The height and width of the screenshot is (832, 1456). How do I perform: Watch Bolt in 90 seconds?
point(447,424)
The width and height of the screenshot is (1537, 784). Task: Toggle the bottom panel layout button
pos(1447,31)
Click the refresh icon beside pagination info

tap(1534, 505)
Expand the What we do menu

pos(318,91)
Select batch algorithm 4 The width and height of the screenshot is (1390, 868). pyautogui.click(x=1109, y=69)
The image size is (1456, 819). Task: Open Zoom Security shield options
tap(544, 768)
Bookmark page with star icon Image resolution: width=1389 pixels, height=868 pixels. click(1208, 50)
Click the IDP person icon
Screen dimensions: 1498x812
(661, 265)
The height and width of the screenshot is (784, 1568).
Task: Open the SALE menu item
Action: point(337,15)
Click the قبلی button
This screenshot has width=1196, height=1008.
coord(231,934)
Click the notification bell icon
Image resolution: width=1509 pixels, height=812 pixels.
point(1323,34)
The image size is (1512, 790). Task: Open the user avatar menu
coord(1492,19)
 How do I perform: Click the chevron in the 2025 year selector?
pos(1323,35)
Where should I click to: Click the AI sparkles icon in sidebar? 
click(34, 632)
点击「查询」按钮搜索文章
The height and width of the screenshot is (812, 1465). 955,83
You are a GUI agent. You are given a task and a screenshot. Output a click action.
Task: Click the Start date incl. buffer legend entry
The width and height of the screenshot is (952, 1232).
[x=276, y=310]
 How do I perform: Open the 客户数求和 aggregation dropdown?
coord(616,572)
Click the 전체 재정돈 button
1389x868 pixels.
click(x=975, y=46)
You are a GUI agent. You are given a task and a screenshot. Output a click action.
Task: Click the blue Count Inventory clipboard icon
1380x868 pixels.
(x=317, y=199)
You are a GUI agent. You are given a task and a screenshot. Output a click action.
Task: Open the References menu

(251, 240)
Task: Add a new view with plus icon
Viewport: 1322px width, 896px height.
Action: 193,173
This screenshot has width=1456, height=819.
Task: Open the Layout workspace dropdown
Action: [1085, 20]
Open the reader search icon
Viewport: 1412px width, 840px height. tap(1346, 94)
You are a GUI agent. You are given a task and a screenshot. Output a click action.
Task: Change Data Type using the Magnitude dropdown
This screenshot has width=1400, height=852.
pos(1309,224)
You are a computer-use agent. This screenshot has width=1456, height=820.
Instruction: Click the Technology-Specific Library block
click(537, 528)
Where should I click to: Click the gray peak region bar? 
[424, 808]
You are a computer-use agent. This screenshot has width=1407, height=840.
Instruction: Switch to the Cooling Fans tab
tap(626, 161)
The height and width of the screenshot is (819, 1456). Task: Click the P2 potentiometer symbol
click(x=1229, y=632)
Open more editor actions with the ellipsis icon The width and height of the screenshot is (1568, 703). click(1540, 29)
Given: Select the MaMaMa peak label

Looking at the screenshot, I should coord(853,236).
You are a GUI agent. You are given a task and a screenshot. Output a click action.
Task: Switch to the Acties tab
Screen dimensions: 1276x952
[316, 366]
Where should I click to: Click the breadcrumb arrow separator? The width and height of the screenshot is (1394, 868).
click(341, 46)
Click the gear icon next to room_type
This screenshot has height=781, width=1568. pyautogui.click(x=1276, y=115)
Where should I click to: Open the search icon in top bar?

========================================================================

• _EXERCISE GOAL_
Repeat all the lines above, keeping them exactly as they are.

• _EXPECTED ANSWER_
The height and width of the screenshot is (832, 1456). How do I perform: Watch Bolt in 90 seconds?
point(447,424)
The width and height of the screenshot is (1537, 784). Task: Toggle the bottom panel layout button
pos(1447,31)
Click the refresh icon beside pagination info

tap(1534, 505)
Expand the What we do menu

pos(318,91)
Select batch algorithm 4 The width and height of the screenshot is (1390, 868). pyautogui.click(x=1109, y=69)
The image size is (1456, 819). Task: Open Zoom Security shield options
tap(544, 768)
Bookmark page with star icon Image resolution: width=1389 pixels, height=868 pixels. click(1208, 50)
Click the IDP person icon
Screen dimensions: 1498x812
(661, 265)
The height and width of the screenshot is (784, 1568).
Task: Open the SALE menu item
Action: point(337,15)
Click the قبلی button
This screenshot has width=1196, height=1008.
coord(231,934)
Click the notification bell icon
Image resolution: width=1509 pixels, height=812 pixels.
point(1323,34)
The image size is (1512, 790). Task: Open the user avatar menu
coord(1492,19)
 How do I perform: Click the chevron in the 2025 year selector?
pos(1323,35)
Where should I click to: Click the AI sparkles icon in sidebar? 
click(34, 632)
点击「查询」按钮搜索文章
The height and width of the screenshot is (812, 1465). 955,83
You are a GUI agent. You are given a task and a screenshot. Output a click action.
Task: Click the Start date incl. buffer legend entry
The width and height of the screenshot is (952, 1232).
[x=276, y=310]
 How do I perform: Open the 客户数求和 aggregation dropdown?
coord(616,572)
Click the 전체 재정돈 button
1389x868 pixels.
click(x=975, y=46)
You are a GUI agent. You are given a task and a screenshot. Output a click action.
Task: Click the blue Count Inventory clipboard icon
1380x868 pixels.
(x=317, y=199)
You are a GUI agent. You are given a task and a screenshot. Output a click action.
Task: Open the References menu

(251, 240)
Task: Add a new view with plus icon
Viewport: 1322px width, 896px height.
Action: 193,173
This screenshot has width=1456, height=819.
Task: Open the Layout workspace dropdown
Action: [1085, 20]
Open the reader search icon
Viewport: 1412px width, 840px height. tap(1346, 94)
You are a GUI agent. You are given a task and a screenshot. Output a click action.
Task: Change Data Type using the Magnitude dropdown
This screenshot has width=1400, height=852.
pos(1309,224)
You are a computer-use agent. This screenshot has width=1456, height=820.
Instruction: Click the Technology-Specific Library block
click(537, 528)
Where should I click to: Click the gray peak region bar? 
[424, 808]
You are a computer-use agent. This screenshot has width=1407, height=840.
Instruction: Switch to the Cooling Fans tab
tap(626, 161)
The height and width of the screenshot is (819, 1456). Task: Click the P2 potentiometer symbol
click(x=1229, y=632)
Open more editor actions with the ellipsis icon The width and height of the screenshot is (1568, 703). click(1540, 29)
Given: Select the MaMaMa peak label

Looking at the screenshot, I should coord(853,236).
You are a GUI agent. You are given a task and a screenshot. Output a click action.
Task: Switch to the Acties tab
Screen dimensions: 1276x952
[316, 366]
Where should I click to: Click the breadcrumb arrow separator? The width and height of the screenshot is (1394, 868).
click(341, 46)
Click the gear icon next to room_type
This screenshot has height=781, width=1568. pyautogui.click(x=1276, y=115)
Where should I click to: Open the search icon in top bar?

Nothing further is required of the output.